For the slides, once they are opened, if you would like to print or save them as a PDF, the best way to do this is:

Click on the icon with three horizontal bars on the bottom left of the browser.
Click on “Tools” with the gear icon at the top of the sidebar.
Click on “PDF Export Mode.”
From there, you can print or save the PDF as you would normally from your internet browser.

On the Horizon

Announcements

Wednesday 1/17

Our physical classroom space will be changing…
- It’s a little confusing - our time will be split between three classrooms in the RLSB
- 2 are right next to each other
- To start, our classes for next week are in:
  - on Monday, 1/22: RLSB 3A003B
  - on Wednesday, 1/22: RLSB 3A003A
HW 1 IS NOT DUE THIS WEEK!!! This is my mistake!!
- Homework 1 is due 1/25!!
- The finalized HW1 is finally up! Thank you for your patience!
Muddiest points for Week 1 are added
Office hours starting this week!
- First one is today at 4:30 with Antara
If you are in 612, the reading assignments are posted
Wanted to clear something up about attendance
- If you miss the exit tickets for less than or equal to 5 classes, your grade will not be impacted
- If you miss more than 5 exit tickets, then your attendance grade will be affected
Any questions on the lab? (10 minutes)

Class Exit Tickets

Wednesday (1/17)

Muddiest Points

1. What does the epsilon mean and how does it relate to the line in the linear model?

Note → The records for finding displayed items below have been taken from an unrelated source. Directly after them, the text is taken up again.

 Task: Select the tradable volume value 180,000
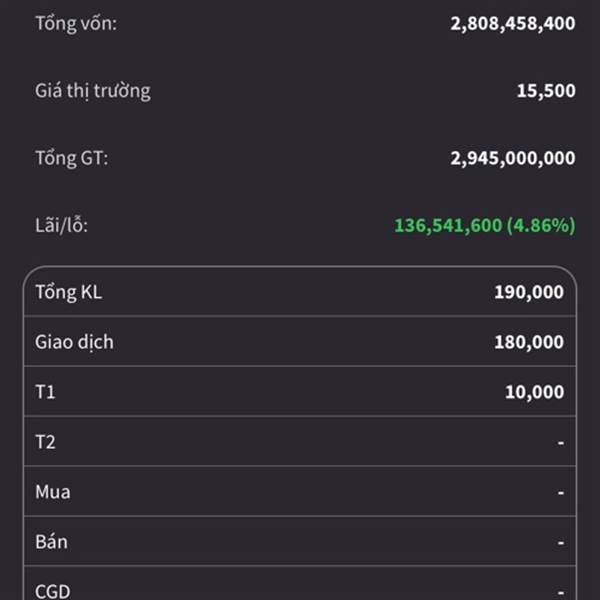click(528, 342)
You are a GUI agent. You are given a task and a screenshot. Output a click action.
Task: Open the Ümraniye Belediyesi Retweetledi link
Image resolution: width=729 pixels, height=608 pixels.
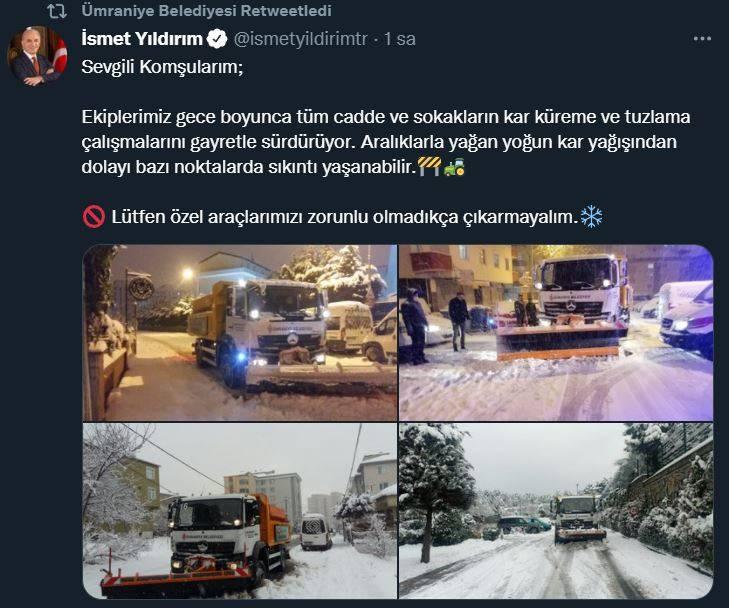click(x=206, y=10)
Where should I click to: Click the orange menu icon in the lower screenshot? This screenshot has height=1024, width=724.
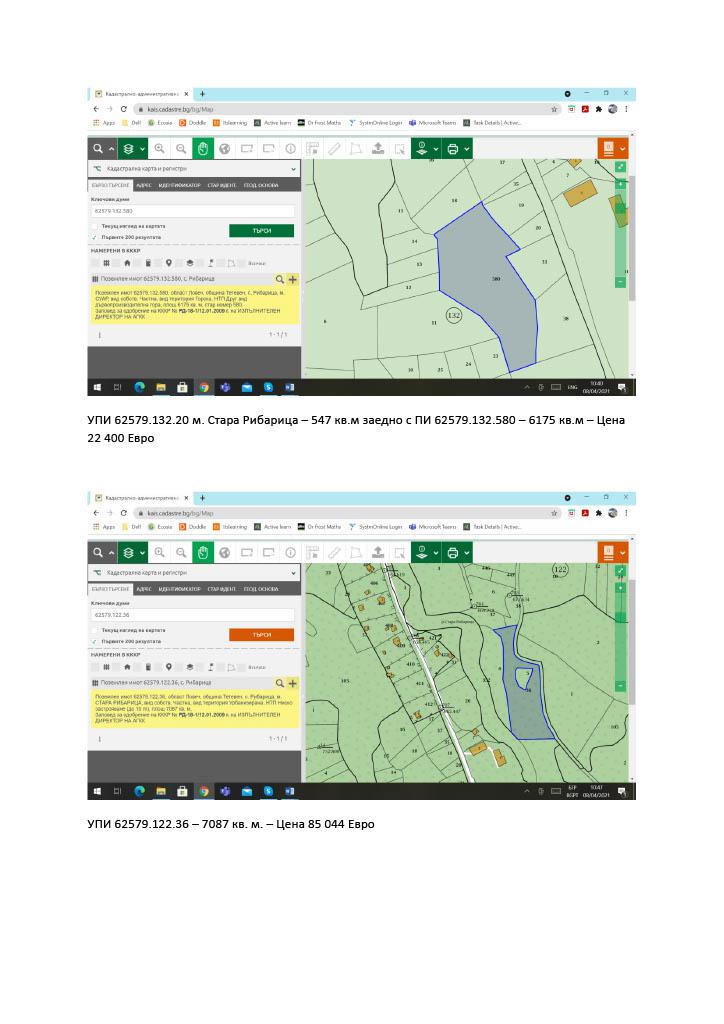click(x=607, y=552)
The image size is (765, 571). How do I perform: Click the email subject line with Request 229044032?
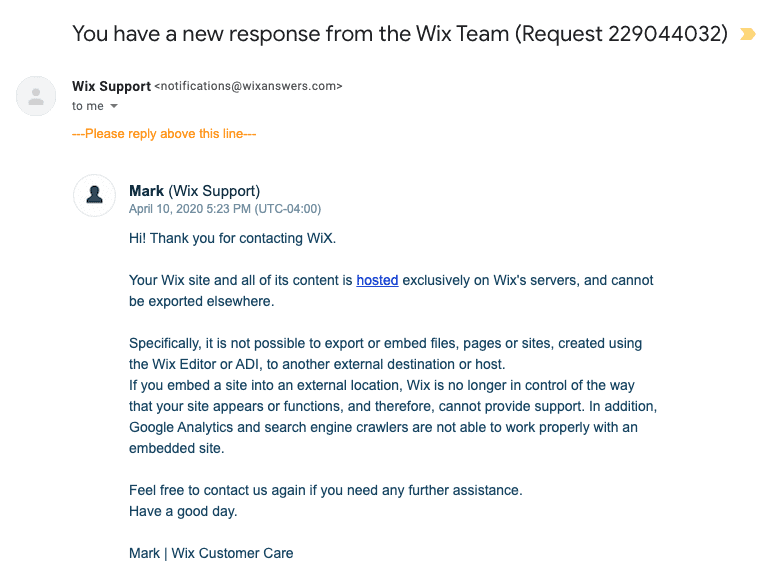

\(\epsilon\) is our error term, our residual. It is the difference between our observed value \(Y\) and the expected value of \(Y\) given \(X\). It’s a mathematical way to represent the fact that not every oberved \(Y\) value directly falls on our line. \(\epsilon\) is the difference between our line and our observed value for \(Y\).

2. Different betas and stuff: make the table for the class!! and epsilon

Below is a table that I started to construct with a student after class. We often use the model or the line to represent linear regression. When we refer to the model, most people think of the row named model. The line is just another way to represent the model. Remember that \(\epsilon = Y - E(Y|X)\) and \(\widehat\epsilon = Y - \widehat{E}(Y|X)\). Try substituting \(\epsilon = Y - E(Y|X)\) into the population model \(Y = \beta_0 + \beta_1X + \epsilon\). Does it simplify to the population line?

I think it can help a lot with this confusion.

	Population	Estimated
Model	\[Y = \beta_0 + \beta_1X + \epsilon\]	\[Y = \widehat{\beta}_0 + \widehat{\beta}_1 X + \widehat\epsilon \]
Line	\[E(Y\|X) = \beta_0 + \beta_1 X \] OR \[\mu_Y = \beta_0 + \beta_1 X \]	\[\widehat{Y} = \widehat{\beta}_0 + \widehat{\beta}_1 X \] OR \[ \widehat{E}[Y\|X] = \widehat{\beta}_0 + \widehat{\beta}_1X \] OR \[ \widehat{E[Y\|X]} = \widehat{\beta}_0 + \widehat{\beta}_1X \]

Model

\[Y = \beta_0 + \beta_1X + \epsilon\]

\[Y = \widehat{\beta}_0 + \widehat{\beta}_1 X + \widehat\epsilon \]

Line

\[E(Y|X) = \beta_0 + \beta_1 X \] OR

\[\mu_Y = \beta_0 + \beta_1 X \]

\[\widehat{Y} = \widehat{\beta}_0 + \widehat{\beta}_1 X \]

\[ \widehat{E}[Y|X] = \widehat{\beta}_0 + \widehat{\beta}_1X \]

\[ \widehat{E[Y|X]} = \widehat{\beta}_0 + \widehat{\beta}_1X \]

2.1 Someone else asked: Why does the population model have an error term epsilon in the equation but the estimated line does not?

I think this is referring to this slide. This was because I wanted to put the population model next to the estimated line. I realize this is very confusing. Both estimated and population models can be represented as the lines and models in the above table.

2.2 Someone else asked: Why does the population equation even matter?

Huh, I’m scratching my head with this one. Why does it matter? We basically mirror all the mathematical manipulations with the estimated model anyway…

But then I thought: What would our world or our class lectures look like without the population model? The answer might be more philosophical than mathematical. The representation of the true, underlying model that we are aspiring for with our sample data reminds us that our estimated model is not perfect. That we are just trying out best to uncover some fraction of the truth. And at the end of the day, when we perform hypothesis tests, we’re working to provide evidence fro the value of the coefficient parameters from the population model. We know what the estimated values are, but can they help us get an idea of what the parameter values are?

3. Math for minimizing SSE (aka OLS process)

I am very sorry that this math was intimidating! Most of us don’t need to see the math, but there are a handful of students that should see it, and get a sense of the underlying math. Just wanted to make sure they saw it!

The important things for us to know is the information on the slide for Step 1 and 2, where we talk about the process itself. If I asked you why we minimize the SSE with respect to our coefficients, would you be able to answer?